Il successivo comma 832 stabilisce che l’agevolazione deve essere richiesta dal gestore del centro agroalimentare purché l’impianto di compostaggio possa smaltire almeno il 70% dei rifiuti organici prodotti dallo stesso centro.

La nozione di rifiuti organici a cui fa riferimento il comma 832 è quella dettata dal Codice dell’ambiente (D.Lgs. 152/2006), il cui articolo 183, comma 1, lettera d), stabilisce che devono intendersi per tali i “rifiuti biodegradabili di giardini e parchi, rifiuti alimentari e di cucina prodotti da nuclei domestici, ristoranti, uffici, attività all’ingrosso, mense, servizi di ristorazione e punti vendita al dettaglio e rifiuti equiparabili prodotti dagli impianti dell’industria alimentare”.

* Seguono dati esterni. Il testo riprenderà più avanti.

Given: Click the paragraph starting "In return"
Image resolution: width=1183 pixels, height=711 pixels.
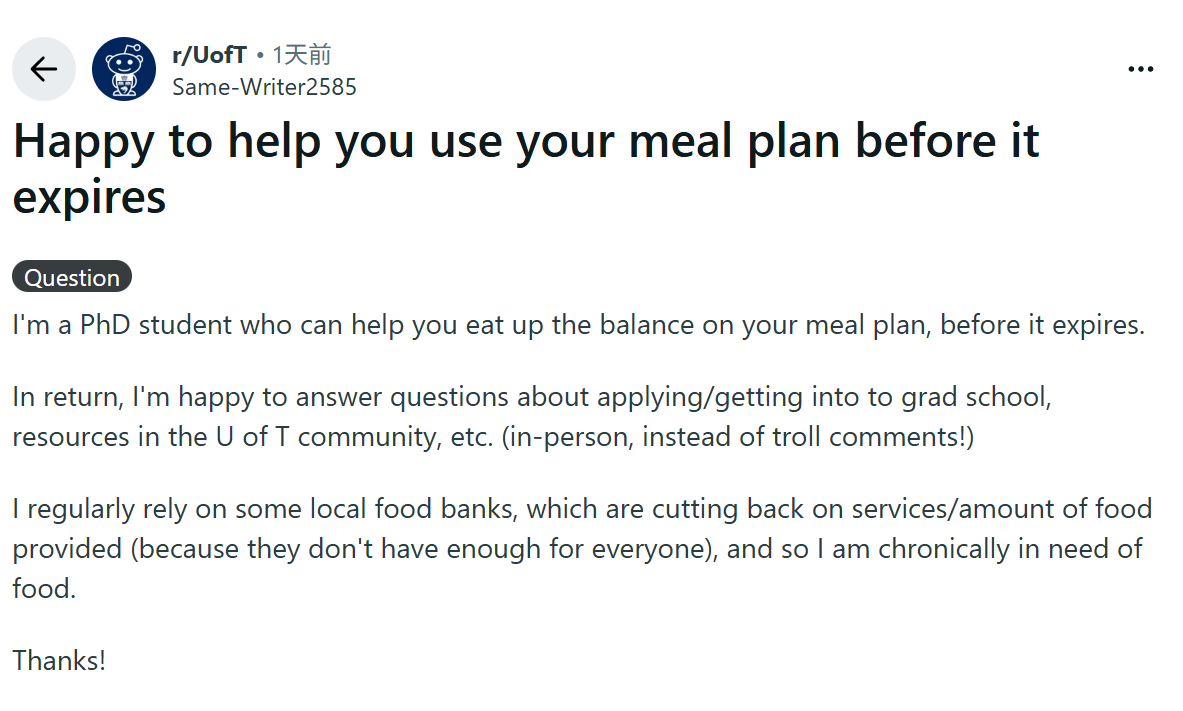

Il compostaggio consiste, invece, nel processo attraverso il quale, a partire dal trattamento dei rifiuti e dei materiali di scarto dei processi produttivi, è possibile creare un materiale stabile e igienizzato per l’impiego in agricoltura e nel florovivaismo, il c.d. compost.

In altri termini, per effetto del compostaggio viene riprodotto il naturale processo biologico di decomposizione della sostanza organica contenuta nei rifiuti, ad opera dei microrganismi presenti nell’ambiente. Il risultato di questo processo è, come detto, il compost, che funge da una nuova risorsa per la prima fase della filiera agricola.

Tornado agli aspetti più strettamente giuridici dell’agevolazione in esame, il comma 833 disciplina le modalità di utilizzazione del tax credit, stabilendo che lo stesso è utilizzabile in compensazione mediante il modello F24, ai sensi di quanto previsto dall’articolo 17 D.Lgs. 241/1997.

Lo stesso comma 833 precisa, inoltre, che nei confronti del credito di imposta non trovano applicazione i limiti di compensabilità di cui all’articolo 1, comma 53, L. 244/2007 (limite annuale di utilizzazione di 250.000 euro) e di cui all’articolo 34 L. 388/2000 (limite massimo dei crediti d’imposta e dei contributi compensabili ovvero rimborsabili ai soggetti intestatari di conto fiscale).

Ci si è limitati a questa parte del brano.